European Case Law Identifier: ECLI:AT:OGH0002:2025:0070OB00008.25I.0219.000
Rechtsgebiet: Zivilrecht
Spruch:
Die außerordentliche Revision wird gemäß § 508a Abs 2 ZPO mangels der Voraussetzungen des § 502 Abs 1 ZPO zurückgewiesen.
Begründung:
[1] Gegenstand des Revisionsverfahrens ist ausschließlich das gegen den Erstbeklagten erhobene Räumungsbegehren.
[2] Die Kläger sind Eigentümer einer Liegenschaft in Wien. Der Erstbeklagte ist Mieter einer dort befindlichen Wohnung. Er leistete im Zeitraum von August 2019 bis inklusive Juli 2022 trotz Mahnung keinerlei Mietzinszahlungen. Zum Zeitpunkt der Klagseinbringung am 29. Juli 2022 haftete ein Gesamtbetrag von 16.620,11 EUR unberichtigt aus.
[3] Am 11. Oktober 2022 wurde über das Vermögen des Erstbeklagten ein Schuldenregulierungsverfahren eröffnet. Daraufhin wurde das Verfahren unterbrochen. Mit Beschluss des Bezirksgerichts N* vom 7. März 2023 wurden die Mietrechte an der Wohnung aus der Insolvenzmasse ausgeschieden und dem Erstbeklagten zur freien Verfügung überlassen. In der Folge wurde das Verfahren fortgesetzt.
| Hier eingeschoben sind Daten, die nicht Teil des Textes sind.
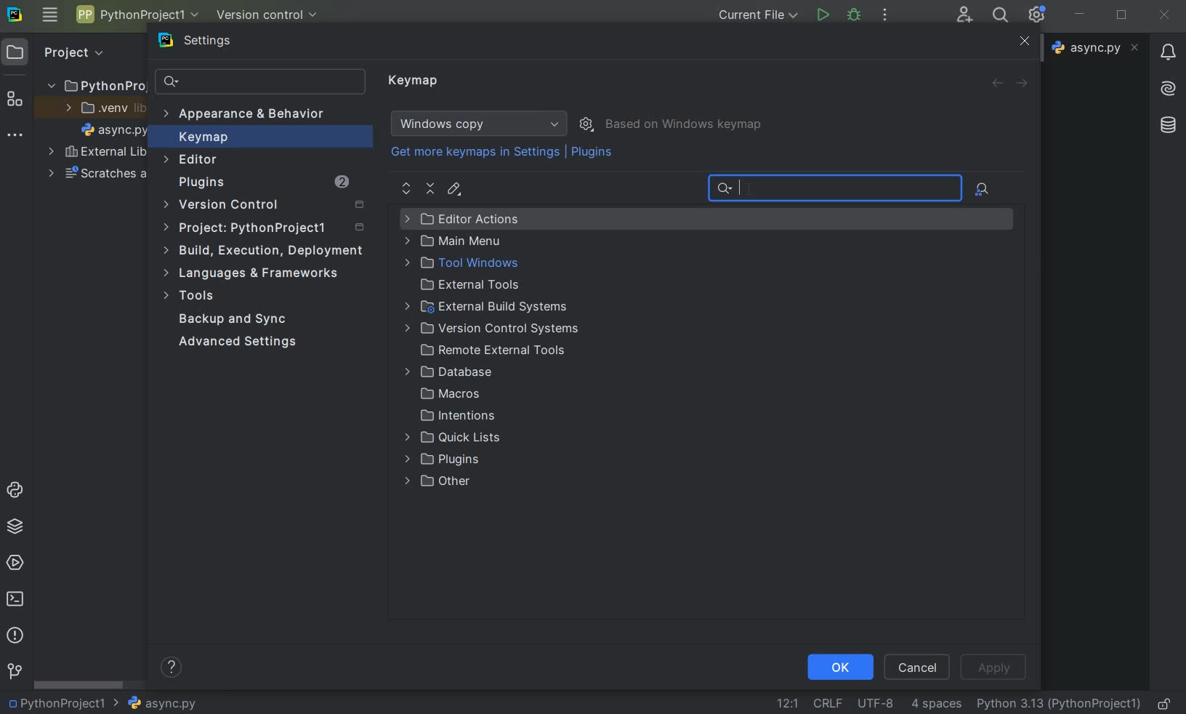  What do you see at coordinates (996, 83) in the screenshot?
I see `back` at bounding box center [996, 83].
[4] Das Erstgericht verpflichtete den Erstbeklagten zur Räumung der Wohnung. Das Berufungsgericht bestätigte diese Entscheidung.
Rechtliche Beurteilung
[5] Dagegen richtet sich die außerordentliche Revision des Erstbeklagten.
[6] 1. Die behauptete Mangelhaftigkeit des Berufungsverfahrens wurde geprüft, liegt jedoch nicht vor (§ 510 Abs 3 Satz 3 ZPO).
[7] 2. Ist über das Vermögen des Mieters ein Insolvenzverfahren eröffnet worden, sind die bis zur Verfahrenseröffnung eingetretenen Rückstände Insolvenzforderungen (vgl RS0064127 [T11]). Der Vermieter kann die Kündigung bzw Vertragsauflösung auch auf Insolvenzforderungen stützen (2 Ob 213/99h; Lovrek in GeKo Wohnrecht I § 33 MRG Rz 53).
[8] 3. Gegen ein Räumungsbegehren wegen Nichtzahlung des Bestandzinses kann mangels Gleichartigkeit nicht mit Geldforderungen gegen den Bestandgeber prozessual aufgerechnet werden; der Bestandnehmer hat nur die Möglichkeit, gegen die anerkannte Zinsforderung außergerichtlich aufzurechnen und den Räumungsanspruch mit der Behauptung zu bestreiten, dass die geltend gemachte Voraussetzung für die Erhebung der Räumungsklage fehle (RS0021036; Höllwerth in Hausmann/Vonkilch 4 § 33 MRG Rz 39c).
[9] Da der Erstbeklagte im Verfahren keine unbedingte Aufrechnungserklärung (Schuldtilgungseinwand) behauptet, sondern eine prozessuale Aufrechnungseinrede erhoben hat (vgl RS0033970 [T7]), entspricht die Rechtsansicht des Berufungsgerichts, dass auf die eingewendeten Gegenforderungen nicht einzugehen sei, der dargestellten Rechtsprechung.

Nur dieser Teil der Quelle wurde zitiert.